● **Extract provided**
::::::

I was adding a feature similar to bit.trip runner on death such that when you die, a background loop plays such that there's still a persistent beat going through your respawn -- and when you finally reach your respawn point, it's downbeat-aligned, so it all snaps into place.  Very nice, very bit.trip runner, no breaking of flow or anything.  I had that all working with the old system actually, and it wasn't too bad, but I wanted to see if I could go the extra mile and use the audio scheduling functions to get sample-perfect playback.

It definitely took some work, but it's all working well now!  I've split my track into multiple segments, which are queued up and scheduled according to an absolute time.  I still detect drift between the "game time" and the audio dsp time, to ensure that the two sync up within some error margin.  When you die, the background track is already looping, so I just have to set its volume to 1 and stop the playback of the current music segment.  Then I do a bunch of magical calculations in order to figure out how long to let the background track play (for the respawn) -- and I schedule the new music segment to kick in exactly on time at the beat at which you respawn.  I also schedule the background track to stop playing at that same time.  So the music transitions are totally aligned, totally synced, and it's wonderful.  At some point I'll do a test with some sine waves or something just to make sure that it's actually sample-perfect.

Now there are some limitations though.  I did lose one of my features, which was playing and pausing the song willy-nilly and even changing playback speed for slowmo and rewind during debug play.  None of that works if I want to use the absolute audio timeline, so I dumped those features for now.  Sad because going through the song in slowmo and being able to rewind it was super cool, but ultimately those aren't really that necessary, and if I end up needing them I can do some sort of workaround.

::::::

● **Data**
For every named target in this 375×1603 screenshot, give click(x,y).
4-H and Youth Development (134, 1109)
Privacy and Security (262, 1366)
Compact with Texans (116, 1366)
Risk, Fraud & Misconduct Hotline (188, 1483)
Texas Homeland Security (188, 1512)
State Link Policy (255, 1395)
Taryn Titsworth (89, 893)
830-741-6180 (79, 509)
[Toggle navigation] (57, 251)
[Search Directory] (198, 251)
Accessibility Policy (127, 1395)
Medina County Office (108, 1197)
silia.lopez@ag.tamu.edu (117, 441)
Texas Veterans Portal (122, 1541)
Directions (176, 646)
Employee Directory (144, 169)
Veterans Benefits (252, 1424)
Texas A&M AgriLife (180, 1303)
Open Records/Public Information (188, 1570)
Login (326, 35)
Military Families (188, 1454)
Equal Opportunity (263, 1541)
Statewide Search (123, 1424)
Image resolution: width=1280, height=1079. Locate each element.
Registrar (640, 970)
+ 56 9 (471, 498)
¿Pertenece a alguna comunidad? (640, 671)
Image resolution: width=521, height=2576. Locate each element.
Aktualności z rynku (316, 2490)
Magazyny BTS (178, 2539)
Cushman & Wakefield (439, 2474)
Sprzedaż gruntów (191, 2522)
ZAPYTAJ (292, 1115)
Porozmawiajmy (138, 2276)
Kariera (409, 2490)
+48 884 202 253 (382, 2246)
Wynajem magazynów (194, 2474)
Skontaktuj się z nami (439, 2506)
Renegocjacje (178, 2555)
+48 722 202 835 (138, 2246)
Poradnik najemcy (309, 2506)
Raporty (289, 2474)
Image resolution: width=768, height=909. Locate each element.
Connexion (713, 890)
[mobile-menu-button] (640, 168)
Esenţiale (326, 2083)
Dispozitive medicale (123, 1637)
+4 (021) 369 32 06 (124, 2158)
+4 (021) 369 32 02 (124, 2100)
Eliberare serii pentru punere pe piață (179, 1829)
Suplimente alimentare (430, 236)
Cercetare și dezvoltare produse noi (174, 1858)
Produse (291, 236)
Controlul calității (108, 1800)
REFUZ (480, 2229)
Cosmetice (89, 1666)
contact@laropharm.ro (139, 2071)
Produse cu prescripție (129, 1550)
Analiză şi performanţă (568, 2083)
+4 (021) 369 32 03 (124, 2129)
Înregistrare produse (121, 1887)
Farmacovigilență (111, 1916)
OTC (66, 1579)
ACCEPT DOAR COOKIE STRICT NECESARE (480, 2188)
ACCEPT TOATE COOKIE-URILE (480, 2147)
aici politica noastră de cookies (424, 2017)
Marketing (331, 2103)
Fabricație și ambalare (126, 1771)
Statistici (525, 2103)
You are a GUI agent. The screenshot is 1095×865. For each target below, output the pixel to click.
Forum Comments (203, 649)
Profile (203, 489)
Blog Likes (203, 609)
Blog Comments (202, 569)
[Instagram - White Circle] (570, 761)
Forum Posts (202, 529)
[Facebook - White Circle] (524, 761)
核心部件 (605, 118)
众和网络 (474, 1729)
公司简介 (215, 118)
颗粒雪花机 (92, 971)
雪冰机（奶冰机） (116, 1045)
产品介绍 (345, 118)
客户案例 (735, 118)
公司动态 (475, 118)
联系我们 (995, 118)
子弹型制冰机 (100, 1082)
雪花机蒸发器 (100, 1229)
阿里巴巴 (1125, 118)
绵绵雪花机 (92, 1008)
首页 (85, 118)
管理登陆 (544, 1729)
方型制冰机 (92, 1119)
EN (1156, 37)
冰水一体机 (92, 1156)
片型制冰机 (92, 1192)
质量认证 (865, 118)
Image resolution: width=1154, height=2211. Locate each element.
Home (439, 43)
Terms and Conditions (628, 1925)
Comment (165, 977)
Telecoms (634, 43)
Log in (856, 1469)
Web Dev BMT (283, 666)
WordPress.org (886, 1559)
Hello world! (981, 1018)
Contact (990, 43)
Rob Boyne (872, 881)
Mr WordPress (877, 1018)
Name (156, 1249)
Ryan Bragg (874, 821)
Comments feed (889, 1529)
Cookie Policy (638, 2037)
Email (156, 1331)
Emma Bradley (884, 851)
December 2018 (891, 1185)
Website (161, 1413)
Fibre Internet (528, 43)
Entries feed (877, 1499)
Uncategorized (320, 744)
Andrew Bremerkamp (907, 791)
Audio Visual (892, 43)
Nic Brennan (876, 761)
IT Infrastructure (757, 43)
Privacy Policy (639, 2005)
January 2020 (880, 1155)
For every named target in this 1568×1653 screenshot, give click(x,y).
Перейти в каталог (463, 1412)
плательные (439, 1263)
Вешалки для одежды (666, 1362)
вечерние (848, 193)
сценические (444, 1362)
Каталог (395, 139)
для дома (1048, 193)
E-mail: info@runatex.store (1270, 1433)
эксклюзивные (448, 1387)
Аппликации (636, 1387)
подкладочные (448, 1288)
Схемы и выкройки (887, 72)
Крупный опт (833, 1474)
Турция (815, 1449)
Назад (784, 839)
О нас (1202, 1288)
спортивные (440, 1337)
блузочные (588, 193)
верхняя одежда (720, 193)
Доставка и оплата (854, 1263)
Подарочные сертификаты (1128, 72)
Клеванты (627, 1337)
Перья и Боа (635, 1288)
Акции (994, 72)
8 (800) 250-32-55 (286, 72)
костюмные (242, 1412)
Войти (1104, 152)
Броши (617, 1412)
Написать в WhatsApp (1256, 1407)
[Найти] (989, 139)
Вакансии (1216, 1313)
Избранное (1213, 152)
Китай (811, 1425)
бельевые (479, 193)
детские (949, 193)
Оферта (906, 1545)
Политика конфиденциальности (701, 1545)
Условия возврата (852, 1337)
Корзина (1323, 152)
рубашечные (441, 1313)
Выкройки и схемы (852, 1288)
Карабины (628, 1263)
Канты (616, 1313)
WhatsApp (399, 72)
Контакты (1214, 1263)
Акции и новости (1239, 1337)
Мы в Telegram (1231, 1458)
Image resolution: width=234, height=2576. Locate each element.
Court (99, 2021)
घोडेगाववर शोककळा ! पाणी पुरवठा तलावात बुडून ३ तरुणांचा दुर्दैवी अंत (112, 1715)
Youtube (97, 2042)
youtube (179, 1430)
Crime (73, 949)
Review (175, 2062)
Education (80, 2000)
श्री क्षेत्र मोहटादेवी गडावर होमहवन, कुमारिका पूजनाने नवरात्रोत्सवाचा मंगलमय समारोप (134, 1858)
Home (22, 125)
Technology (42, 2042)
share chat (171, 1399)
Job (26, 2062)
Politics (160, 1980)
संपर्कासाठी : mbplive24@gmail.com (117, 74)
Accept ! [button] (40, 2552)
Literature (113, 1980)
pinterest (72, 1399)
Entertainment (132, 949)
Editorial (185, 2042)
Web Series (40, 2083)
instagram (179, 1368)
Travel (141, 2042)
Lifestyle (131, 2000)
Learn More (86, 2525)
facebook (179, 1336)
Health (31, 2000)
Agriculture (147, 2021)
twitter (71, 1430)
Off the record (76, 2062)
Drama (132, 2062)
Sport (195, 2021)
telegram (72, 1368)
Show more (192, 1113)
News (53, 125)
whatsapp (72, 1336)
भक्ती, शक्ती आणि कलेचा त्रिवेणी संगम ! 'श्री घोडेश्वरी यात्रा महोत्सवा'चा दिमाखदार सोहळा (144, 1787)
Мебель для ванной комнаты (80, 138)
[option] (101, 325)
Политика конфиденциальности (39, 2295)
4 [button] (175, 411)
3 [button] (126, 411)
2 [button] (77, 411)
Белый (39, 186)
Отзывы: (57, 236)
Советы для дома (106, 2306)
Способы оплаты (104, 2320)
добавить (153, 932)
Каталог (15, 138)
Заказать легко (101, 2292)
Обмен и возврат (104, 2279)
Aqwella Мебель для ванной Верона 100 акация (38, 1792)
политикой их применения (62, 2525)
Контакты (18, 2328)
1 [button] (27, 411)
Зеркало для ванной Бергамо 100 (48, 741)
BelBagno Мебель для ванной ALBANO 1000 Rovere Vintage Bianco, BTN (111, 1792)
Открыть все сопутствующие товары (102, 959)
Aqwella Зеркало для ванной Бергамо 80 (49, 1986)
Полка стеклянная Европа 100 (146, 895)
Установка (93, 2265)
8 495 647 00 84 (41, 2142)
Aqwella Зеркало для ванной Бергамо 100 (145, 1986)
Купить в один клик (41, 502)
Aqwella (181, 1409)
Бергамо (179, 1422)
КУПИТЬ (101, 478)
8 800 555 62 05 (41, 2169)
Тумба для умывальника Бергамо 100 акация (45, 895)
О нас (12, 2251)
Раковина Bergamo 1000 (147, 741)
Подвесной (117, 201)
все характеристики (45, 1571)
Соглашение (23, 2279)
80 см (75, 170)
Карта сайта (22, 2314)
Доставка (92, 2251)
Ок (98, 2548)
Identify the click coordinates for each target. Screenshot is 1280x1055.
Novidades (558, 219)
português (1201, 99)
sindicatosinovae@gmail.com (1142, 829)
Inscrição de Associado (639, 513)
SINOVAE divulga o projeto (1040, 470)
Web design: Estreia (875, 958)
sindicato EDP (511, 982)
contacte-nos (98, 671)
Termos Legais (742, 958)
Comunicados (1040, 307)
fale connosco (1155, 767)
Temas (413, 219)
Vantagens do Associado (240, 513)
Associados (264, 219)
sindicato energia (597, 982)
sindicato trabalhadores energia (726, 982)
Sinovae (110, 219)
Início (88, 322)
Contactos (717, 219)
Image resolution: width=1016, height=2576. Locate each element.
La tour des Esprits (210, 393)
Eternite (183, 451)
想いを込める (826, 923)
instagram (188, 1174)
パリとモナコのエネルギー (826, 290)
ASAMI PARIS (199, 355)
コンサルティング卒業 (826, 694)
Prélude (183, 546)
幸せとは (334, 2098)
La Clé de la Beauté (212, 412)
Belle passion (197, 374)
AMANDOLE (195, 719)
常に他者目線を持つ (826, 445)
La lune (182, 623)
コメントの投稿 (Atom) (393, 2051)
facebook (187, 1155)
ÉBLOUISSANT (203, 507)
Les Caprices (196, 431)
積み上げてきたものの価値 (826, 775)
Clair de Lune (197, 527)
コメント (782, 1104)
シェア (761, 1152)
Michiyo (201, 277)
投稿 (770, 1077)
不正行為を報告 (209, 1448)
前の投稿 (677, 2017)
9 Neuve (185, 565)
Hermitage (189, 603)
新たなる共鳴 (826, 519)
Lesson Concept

::::::

● **Tasks to complete**
[a] In the passage on music scheduling, what did the writer do with the track so it could be queued and scheduled?
[b] Translate this sentence from the passage on music scheduling into Spanish: "I also schedule the background track to stop playing at that same time."
[c] Carry the passage on music scheduling forward from its last sentence.
The items were taken from a separate source.

● **Numbered answers**
[a] The writer split the track into multiple segments, which are queued up and scheduled according to an absolute time.

[b] También programo la pista de fondo para que deje de sonar en ese mismo momento.

[c]
The only remaining issue is that because audio latency and buffering is still a thing, *game*-related sounds that are supposed to be beat-aligned won't actually be played on beat.  This is simply a problem by nature and there's not that much you can do about it -- if your player presses attack perfectly on beat, you'll end up queuing your sound to play on that frame, but it won't be until some milliseconds later that you end up hearing the song because of audio buffering and latency.  In some cases you can try to be predictive and queue up the sound beforehand -- I will probably end up doing something like that for my checkpoint sounds, for instance -- but for sounds that depend on player input you can't really predict if/when the player is going to press the button.

So there's still some work to do there in terms of having coin sounds / checkpoint sounds be scheduled using the same audioDsp mechanism.  I also could be a =little= smarter about catching drift between game time and audio dsp time -- use some sort of adaptive heuristic or at least some smoothing in an attempt to find the best relation between game time and audio dsp time, but that doesn't appear to be a huge issue at the moment.  I also would like to try and clean up the code now that I've finished the refactor for the most part -- see if I can split off the new audio scheduling/timing logic away from the rest of the main gamestate logic.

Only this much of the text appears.